In contrast, mercury is much more prevalent and very widely distributed throughout the ocean. This is the reason why the concentration builds up in the food chain. The isotopes of concern, in this case, cesium 137 and strontium 90, both have a half-life of about 30 years.
This would mean that after 30 years, half of the isotopes that are responsible for the contamination will transform into non-radioactive isotopes. It has been around 60 years since the USS Independence was sunk, so less than a quarter of the first radioactive isotopes remain.
The blast gauge tower is recognized as a “Christmas Tree” that served as a mount for the pressure measurement gauges that were used in the atomic testing.
Throughout the test, the ship had been damaged by heat and radiation and shock waves. Yet it some how manged to survive and return to Half Moon Bay. California was used as the port of operations for the Independence survey mission.
The very first multi-beam sonar survey for the Independence site was done by the NOAA ship Okeanoes Explorer in the year of 2009.
To demonstrate his discovery, Professor Vetter took a squad of researchers and students to the harbor of Half Moon Bay. He wanted to test the submersible after sonar images were captured of the aircraft carrier. He had used instruments that were called dosimeters. These were used to pick up the ionizing radiation, but they found no proof of contamination on the submersible.
The two tests, known as Operation Crossroads, were done in the immediate aftermath of the atomic end of WWII in Japan.

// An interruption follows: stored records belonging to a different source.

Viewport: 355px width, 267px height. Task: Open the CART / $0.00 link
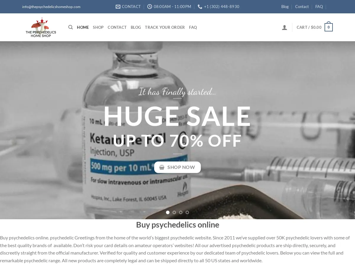coord(309,27)
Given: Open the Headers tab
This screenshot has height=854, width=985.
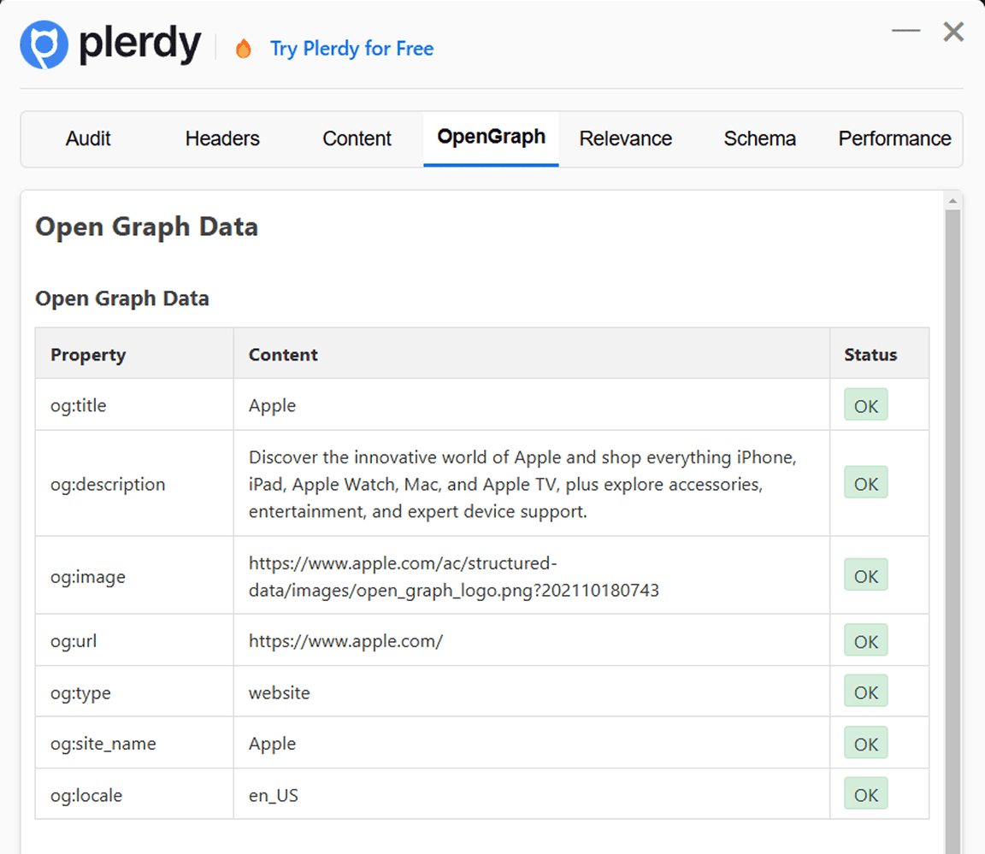Looking at the screenshot, I should (221, 138).
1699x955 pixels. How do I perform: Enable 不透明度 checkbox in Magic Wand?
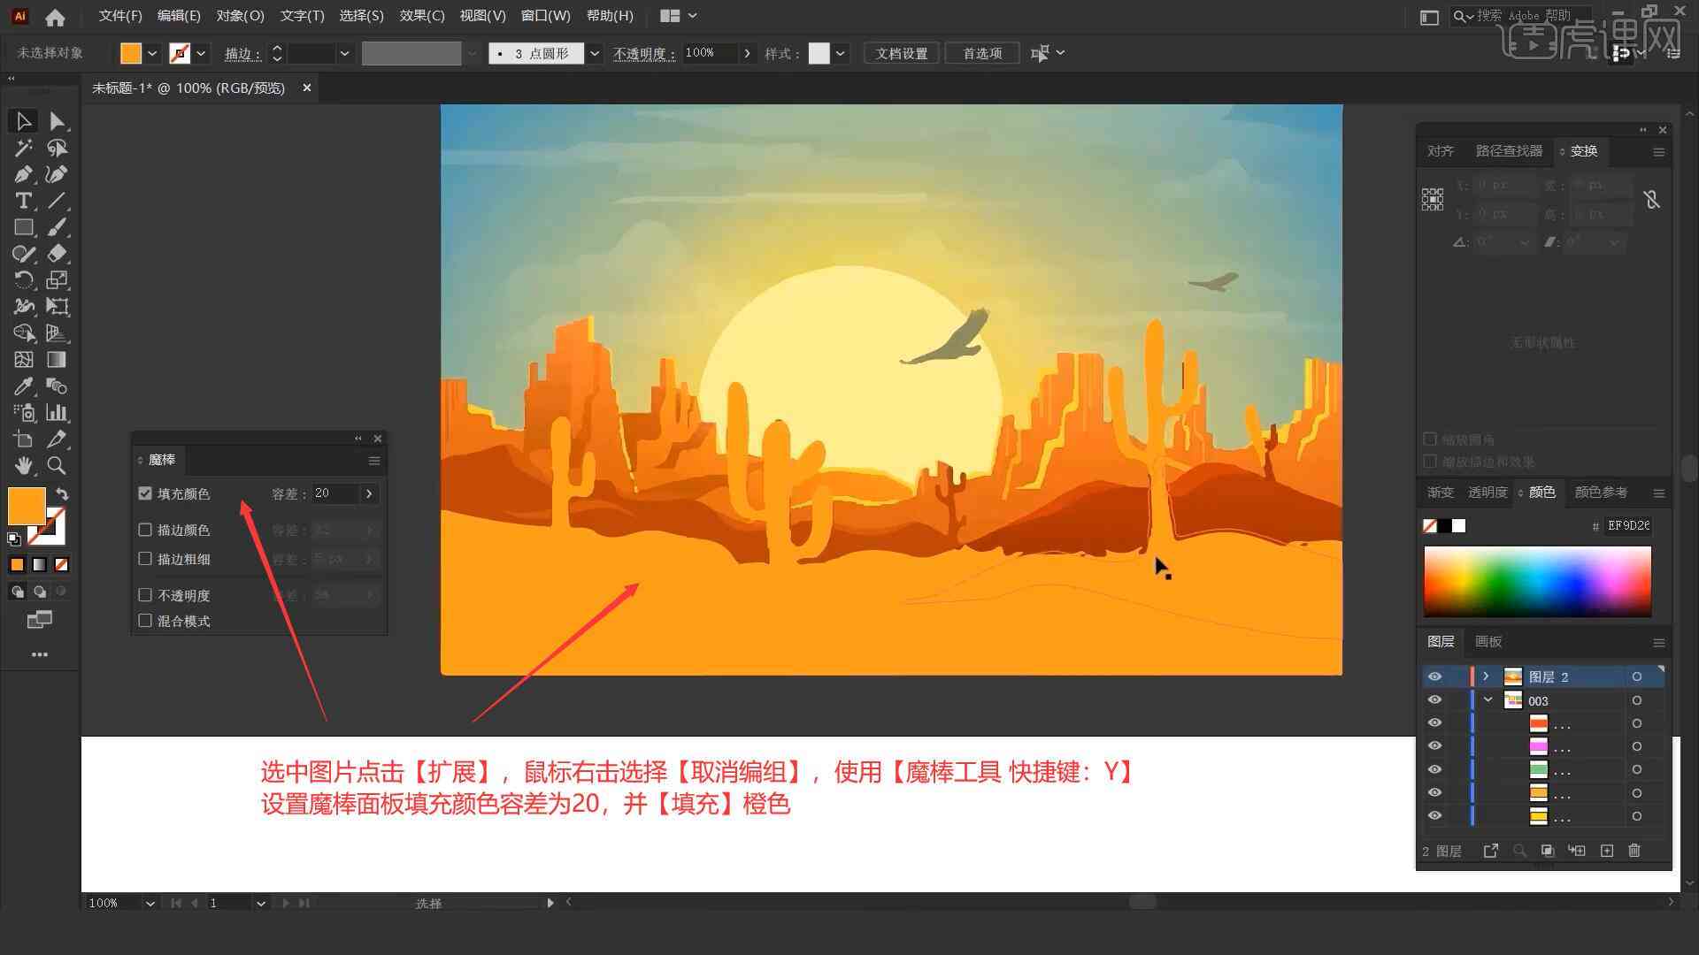[x=145, y=595]
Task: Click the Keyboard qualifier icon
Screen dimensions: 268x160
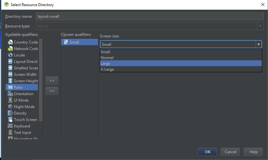Action: (10, 126)
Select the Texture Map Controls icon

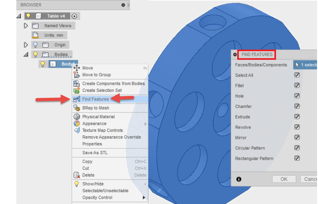(x=77, y=130)
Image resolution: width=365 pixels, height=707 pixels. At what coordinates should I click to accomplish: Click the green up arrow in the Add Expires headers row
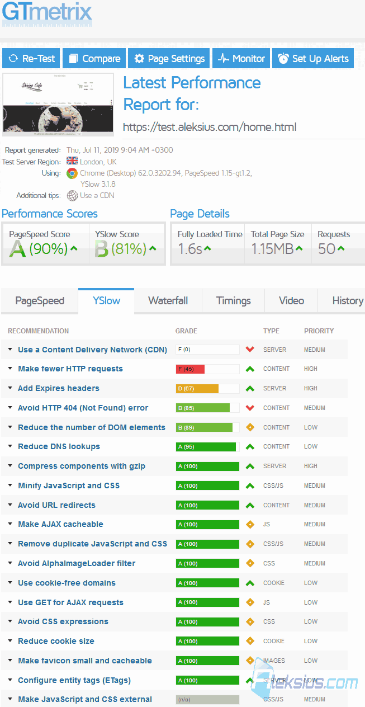pos(250,388)
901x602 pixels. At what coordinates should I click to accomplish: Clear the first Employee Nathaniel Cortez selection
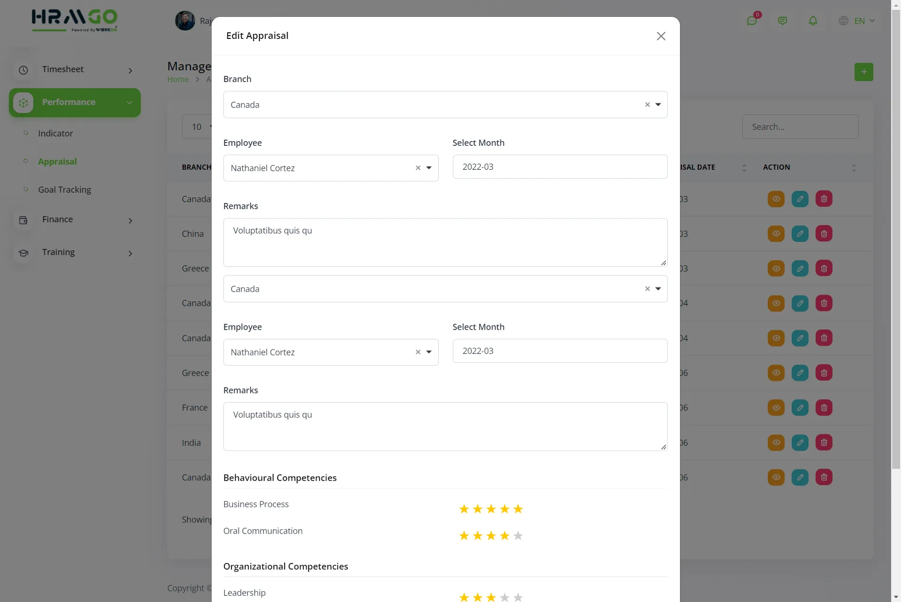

This had signaled a new era in world history.
After WWII, the United States conducted the first nuclear test on July 1st, 1946. This explosion took place at the Bikini Atoll lagoon in the Marshall Islands of the Pacific Ocean.
The fission bomb explosion was very identical to the weapon they had used in the attack on Nagasaki on August 9th, 1945. This had occurred 158 meters (518ft) above seal level. The explosion had a yield of 23 kilotons.
The bomb had been named Gilda after the Rita Hayworth character in the 1946 film.
The main aim was to test the effects of nuclear weapons on ships. The 78 vessels, several of which had been captured during WWII, had been anchored in the lagoon. The blast had only sunk five of them, leaving the other 14 ships seriously damaged, Mail Online reported.
This era was summarized in a classified report at the time on the Bikini tests. They had proposed that with the coming of the bomb, it could be possible to depopulate the earth. That would just leave the remains of man’s work.
The NOAA achievements represent the work ahead for marine archaeologists around the world as it relates to post-WWII. Cold War archaeology is important to launching meaningful development plans for an underwater cultural heritage management of vessels like the USS Independence.